Cerita tentang Iriban
Air adalah sumber kehidupan, air merupakan kebutuhan pokok setiap individu sehingga perlu diadakan perawatan dan pelestarian sumber air. Salah satu upaya warga Desa Branjang untuk merawat sumber air adalah dengan IRIBAN. Iriban sendiri berasal dari kata irib–irib atau urub–urub atau ngurip-urip yang bermakna menghidupi atau bisa disebut juga menjaga kehidupan. Menjaga kehidupan di sini dimaksudkan memenuhi kebutuhan hidup dengan sumber daya alam yang ada di sekitar kita. Karena sumber daya alam sangat membutuhkan air, maka yang perlu kita jaga adalah sumber air/ sumber kehidupan. Jadi, iriban adalah budaya bersih – bersih sumber dan aliran air untuk merawat dan menjaga sumber kehidupan atau air.

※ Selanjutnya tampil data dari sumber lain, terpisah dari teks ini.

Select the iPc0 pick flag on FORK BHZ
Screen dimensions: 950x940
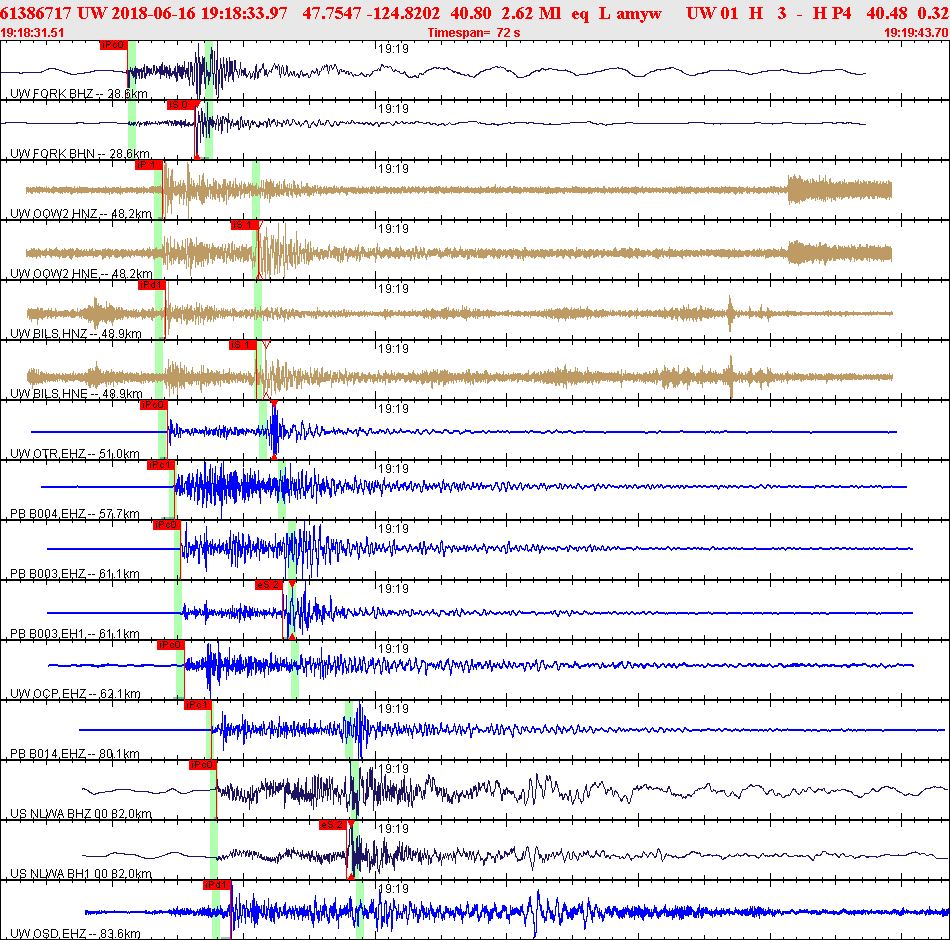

Tradisi budaya iriban adalah tradisi warisan leluhur yang ada di lereng Gunung Ungaran. Biasanya dilakukan minimal 1 (satu) kali dalam setahun saat peralihan musim rendeng (penghujan) ke musim ketigo (panas). Dalam pelaksanaan iriban, setiap dusun di Desa Branjang memiliki waktu pelaksanaan yang berbeda-beda. Waktu tersebut telah ditentukan berdasarkan hari dan pasaran jawa yang telah disepakati oleh leluhur terdahulu yang menjadi aturan turun-temurun sampai sekarang. Tempat pelaksanaan iriban adalah di sumber mata air dan sepanjang aliran airnya. Warga yang ikut iriban adalah setiap warga yang ikut menikmati aliran airnya.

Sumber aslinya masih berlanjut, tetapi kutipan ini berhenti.